Nevertheless, you can always properly edge-color a graph with Delta(G) + 1 colors. Finding such a coloring could in principle be slow, though: the original proof that Delta(G) + 1 colors is always doable amounted to a O(e(G) * v(G)) algorithm, where e(G) and v(G) denote the number of edges and vertices of G, respectively. This is polynomial, but nowhere near linear. What the paper in question shows is how, given any graph G, to find an edge coloring using Delta(G) + 1 colors in O(e(G) * log(Delta(G))) time, which is linear time if the maximum degree is a constant.

Syzygies•5mo ago
Yes. The article ran through this point as follows:

"In 1964, a mathematician named Vadim Vizing proved a shocking result: No matter how large a graph is, it’s easy to figure out how many colors you’ll need to color it. Simply look for the maximum number of lines (or edges) connected to a single point (or vertex), and add 1."

I keep wondering why I ever read Quanta Magazine. It takes a pretty generous reading of "need" to make this a correct statement.

JohnKemeny•5mo ago
Not really. Coloring a graph is almost always talking about proper coloring, meaning that things that objects that are related receive different colors.

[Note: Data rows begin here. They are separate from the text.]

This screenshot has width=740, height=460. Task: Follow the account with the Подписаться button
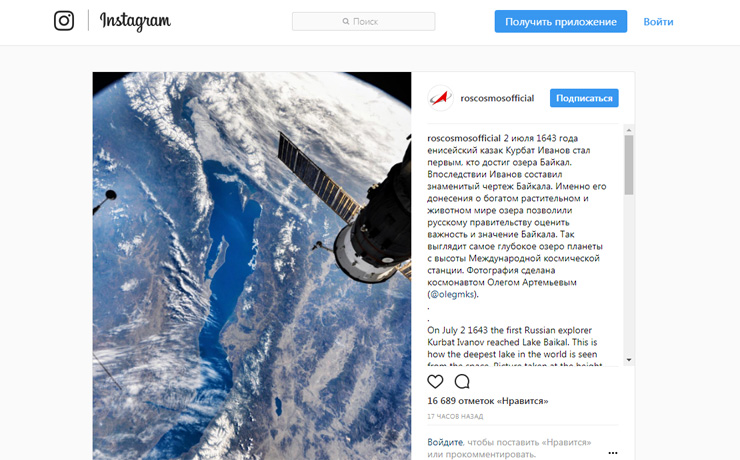pyautogui.click(x=584, y=98)
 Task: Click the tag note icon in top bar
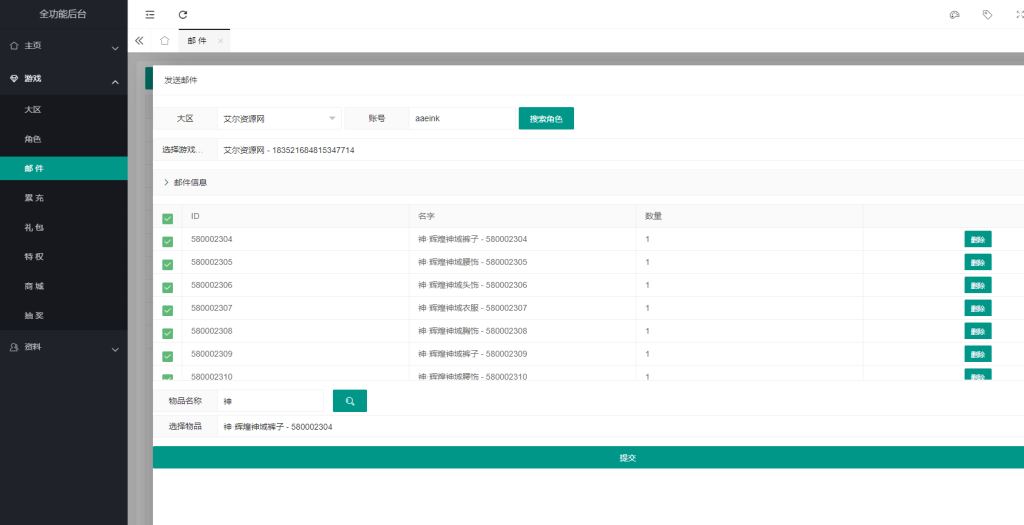click(987, 15)
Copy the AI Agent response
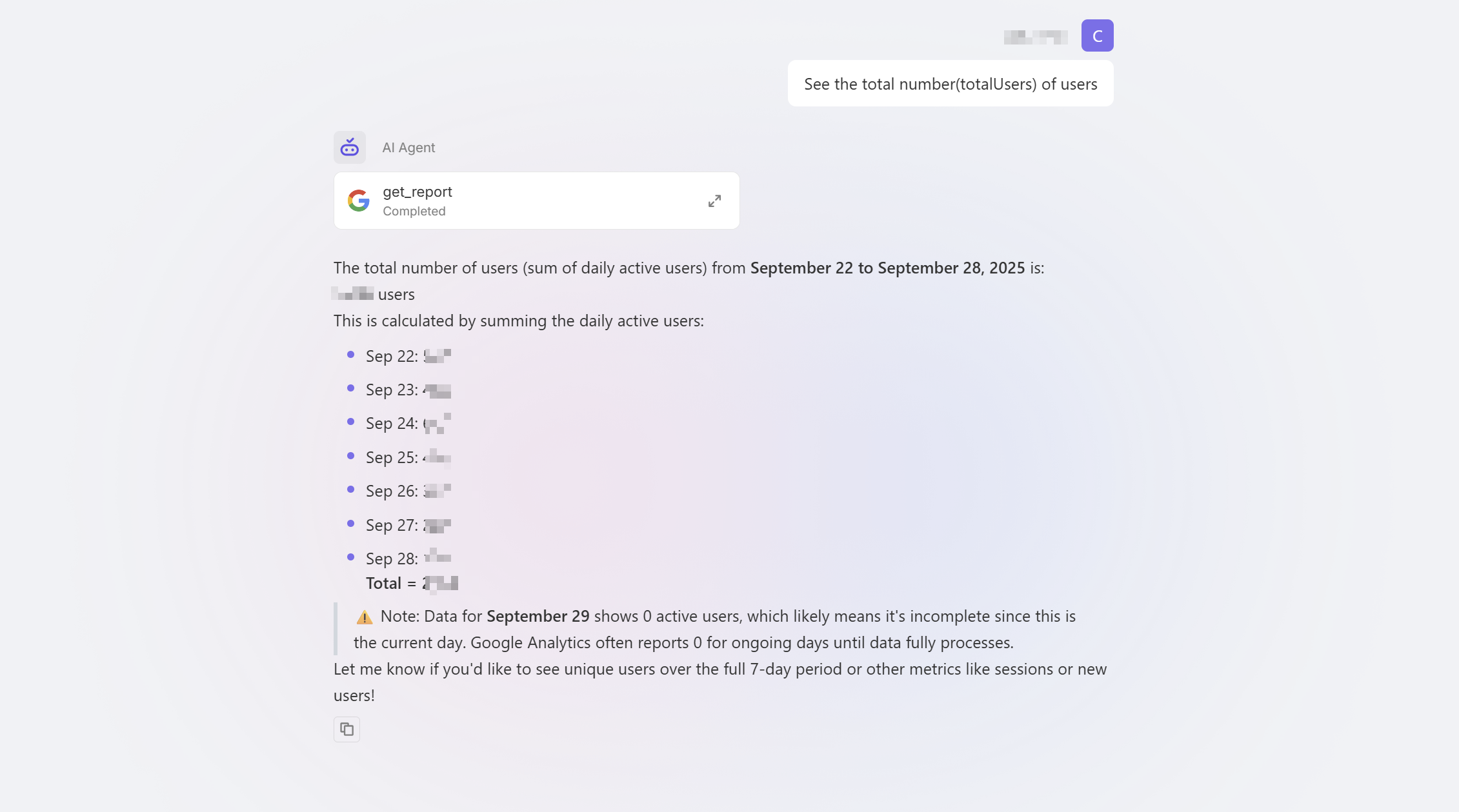 pyautogui.click(x=347, y=729)
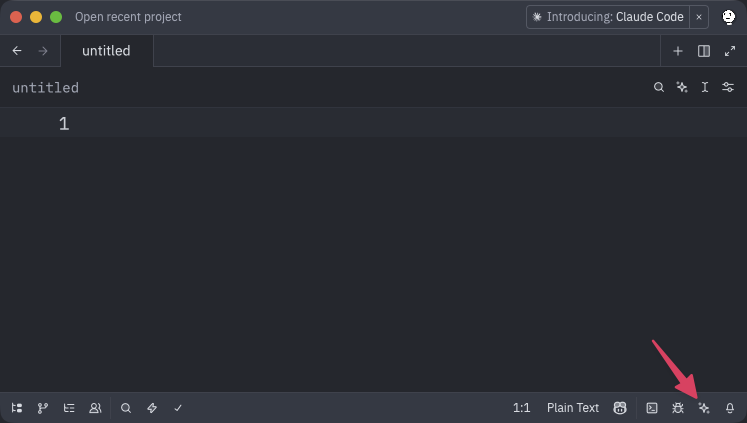Open the project panel icon

17,408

If you read the introduction, you'll also read that the goal is to "color each of your lines and require that for every point, no two lines connected to it have the same color."

Ps. "How many colors a graph needs" is a very well established term in computer science and graph theory.

mockerell•5mo ago
I think the comment referred to the phrase „a graph needs X (colors or whatever)“. For me, this can be read two ways: 1. „a graph always needs at least X colors“ or 2. „a graph always needs at most X colors“.

Personally, I would interpret this as option 1 (and so did the comment above I assume). In that case, the statement is wrong. But I’d prefer to specify „at most/ at least“ anyways.

Or even better, use actual vocabulary. „For every graph there exists a coloring with X colors.“ or „any graph can be coloured using X colors“.

PS: I also agree with the sentiment about quanta magazine. It’s hard to get some actual information from their articles if you know the topic.

JohnKemeny•5mo ago
What about this statement:

No matter how large a car is, it is easy to figure out how much money you'll need to buy it. Simply look at the price tag.

(From: No matter how large a graph is, it’s easy to figure out how many colors you’ll need to color it. Simply look for the maximum ...)

mauricioc•5mo ago
Parent's point is that sometimes (but not always) the store is perfectly fine selling you a car for $1 less than what the "price tag" of Delta(G)+1 dollars asks for, so "need" is a bit inaccurate.
phkahler•5mo ago
Is this going to lead to faster compile times? Faster register allocation...
john-h-k•5mo ago
Very few compilers actually use vertex coloring for register allocation
isaacimagine•5mo ago
Totally. The hard part isn't coloring (you can use simple heuristics to get a decent register assignment), rather, it's figuring out which registers to spill (don't spill registers in hot loops! and a million other things!).
NooneAtAll3•5mo ago
and this post isn't even about vertex coloring
DannyBee•5mo ago
No.

In SSA, the graphs are chordal, so were already easily colorable (relatively).

Outside of SSA, this is not true, but the coloring is still not the hard part, it's the easy part.